◆ Task description ◆
Show all lines from the listing below that contain "agent".

◆ Available records ◆
::::::::

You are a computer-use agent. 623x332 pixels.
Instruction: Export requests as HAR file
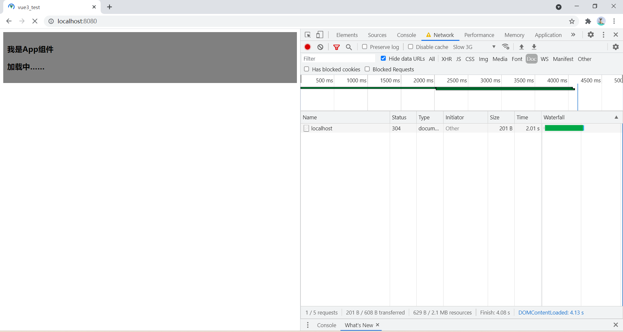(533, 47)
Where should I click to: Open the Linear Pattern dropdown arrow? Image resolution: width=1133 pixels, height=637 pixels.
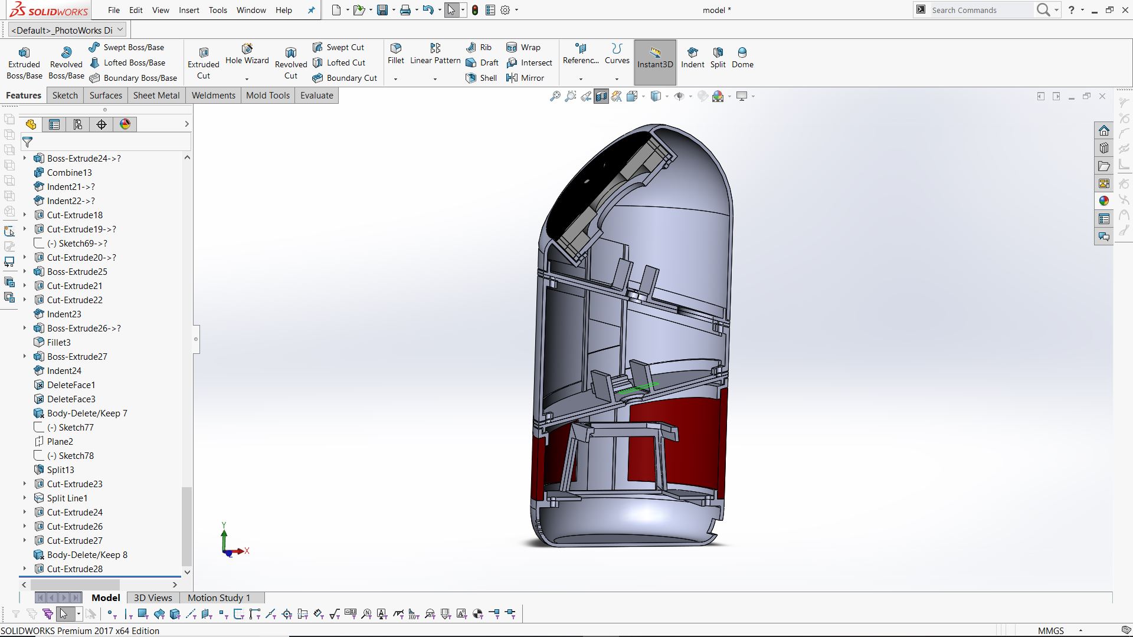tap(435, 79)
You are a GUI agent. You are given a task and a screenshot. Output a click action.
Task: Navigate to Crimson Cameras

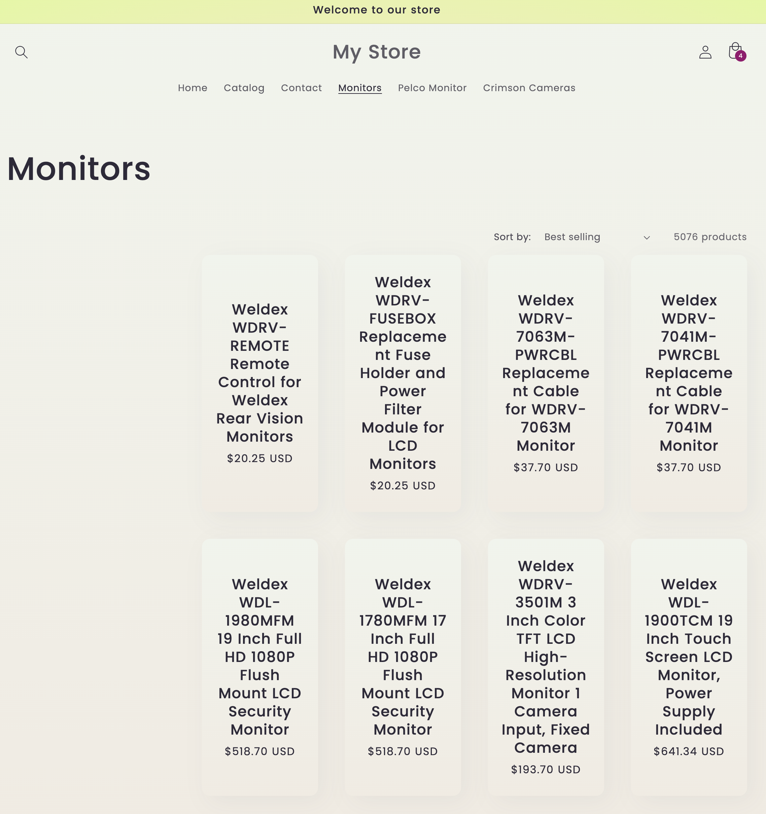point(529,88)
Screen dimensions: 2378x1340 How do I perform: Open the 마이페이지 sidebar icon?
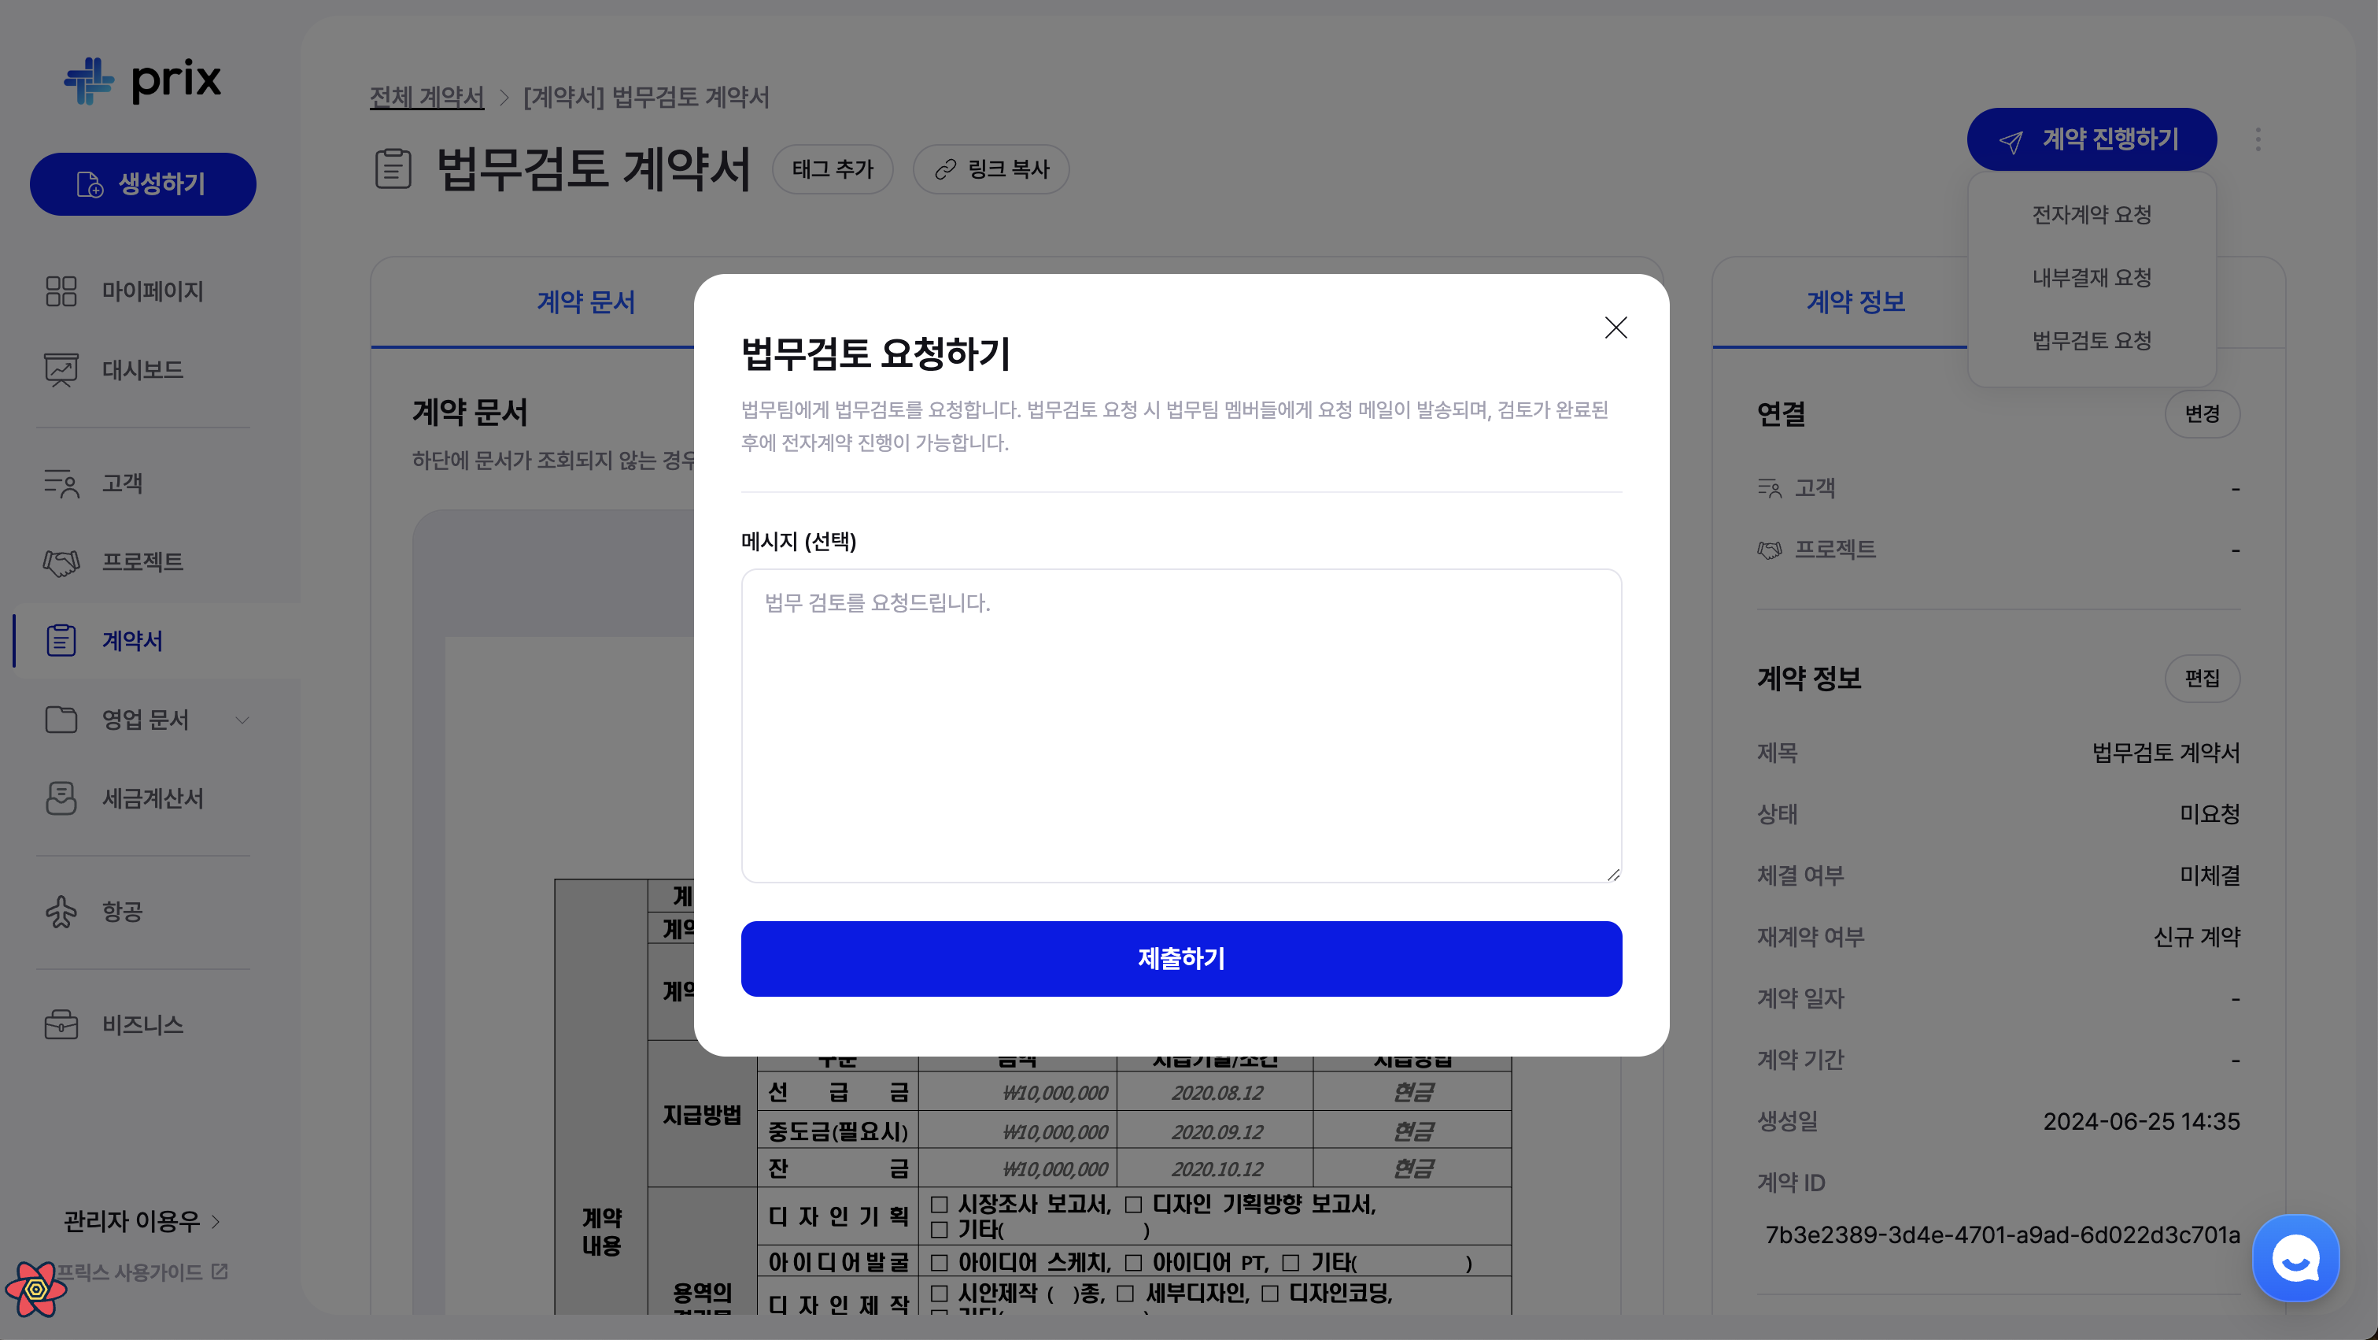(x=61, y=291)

::::::::

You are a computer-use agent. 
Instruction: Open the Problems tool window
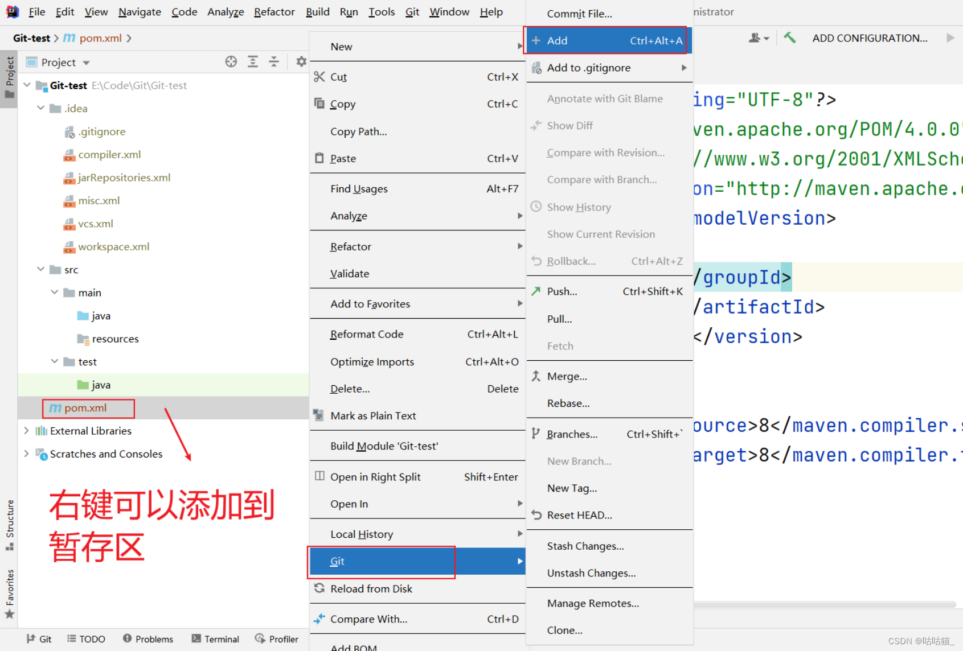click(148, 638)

::::::::

◆ Response to the exercise ◆
You are a computer-use agent. 623x332 pixels.
You are a GUI agent. You are given a task and a screenshot. Output a click action.
You are a computer-use agent. 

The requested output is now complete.